トピック

パワーハラスメント2/津村 薫

2012年1月30日に厚生労働省「職場のいじめ・嫌がらせ問題に関する円卓会議ワーキング・グループ」報告があり、職場におけるパワーハラスメントを「同じ職場で働く者に対して、職務上の地位や人間関係などの職場内の優位性を背景に、業務の適正な範囲を超えて、精神的・身体的苦痛を与える又は職場環境を悪化させる行為」と定義した。

また、職場のパワーハラスメントに当たる行為として6つの類型を挙げている。

①身体的な攻撃 暴行・傷害

②精神的な攻撃 脅迫・名誉棄損・侮辱・ひどい暴言

③人間関係からの切り離し 隔離・仲間外し・無視

④過大な要求 業務上明らかに不要なことや遂行不可能なことの強制、仕事の妨害

⑤過小な要求 業務上の合理性なく、能力や経験とかけ離れた程度の低い 仕事を命じることや仕事を与えないこと

⑥個の侵害 私的なことに過度に立ち入ること

予防するために、「トップのメッセージ」「ルールを決める」「実態を把握する」「教育する」「周知する」。解決するために「相談や解決の場を設置する」「再発を防止する」。

行政は、問題の現状や課題、取組例などについて周知啓発を行うべき。併せて、この問題についての実態を把握し、明らかにするべき、としている。

(厚生労働省HP http://www.mhlw.go.jp/stf/houdou/2r98520000021i2v.html)

トピック「パワーハラスメント」で書いたように、「お給料を貰っているんだから、嫌なことも我慢するのが社会人」「いろんな人がいるのが職場」「言われないようにちゃんとすればいい」などといった言葉で、労働者への安全配慮は重要視されてこなかった現実があり、依然としてこの価値観は根強い。

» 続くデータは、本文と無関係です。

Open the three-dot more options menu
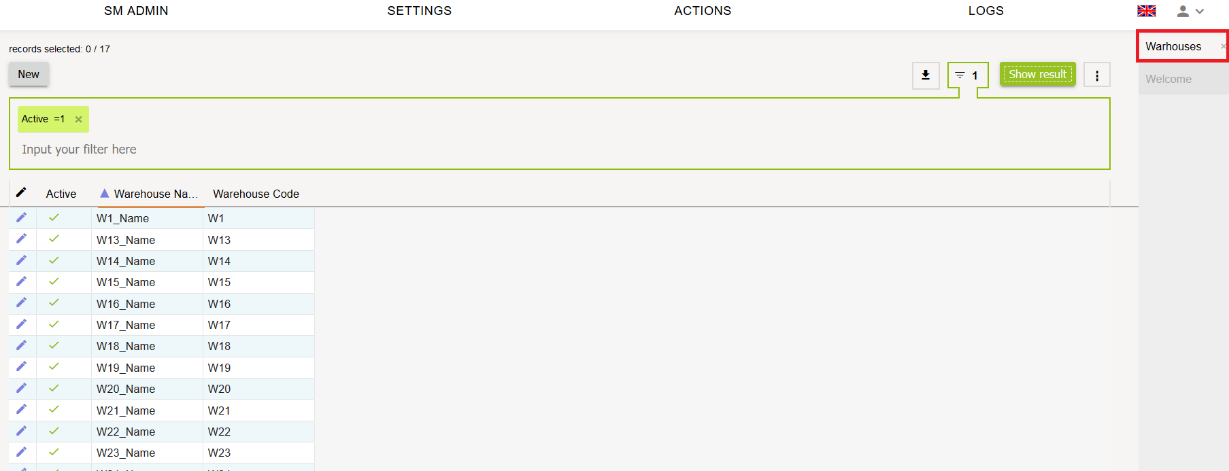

人間関係がぎすぎすしていて、やりがいを持てない職場は、パワーハラスメントの温床になる。それを「ビシビシやっている」「厳しい職場だ」と思うのは違っている。必ず生産性の低下を招き、組織にとってマイナスな効果を生む。予防のための手立てを組織が積極的に講じてゆくことを強く願いたい。生き残れるのは積極的に変化を取り入れる組織だ。

また、心ならずも、いつのまにかパワハラをしている立場になっていたという話も耳にすることがあり、胸が痛む。自分がそうされたように指導をしているつもりだったが、いつのまにか後輩が傷つき、自分自身も配置転換を余儀なくされているといった例だ。

自分は泣きながらでもその指導に耐えて頑張ってきた。「弱った者勝ちか?」という気持ちになる。

思い出そう。その頃きっと自分も泣きたかったはずだ。助けがほしかったのではないか。それでも助けを求める状況はなく、つらい気持ちを押し殺して頑張り続ける以外の選択肢はなかった。

少しのことで弱音を吐く若手を見ていると腹立たしい思いにかられる。これは無理もないことではないだろうか。それは本当は私が傷ついているんだ、だから当時の傷が疼くのだと自分自身の気持ちをキャッチし、整理をすることこそが大切で、自分自身の気持ちと行動を分けることができればと思う。

上司とはいえども自分自身も管理監督業務以外に自分自身の仕事もこなすプレイングマネージャーの多い時代だ。余裕のなさは、ぎすぎすした思いを生みやすい。

ハード面、ソフト面の両方を注視しながら、人権感覚を大切にした職場づくりを進めてゆきたい。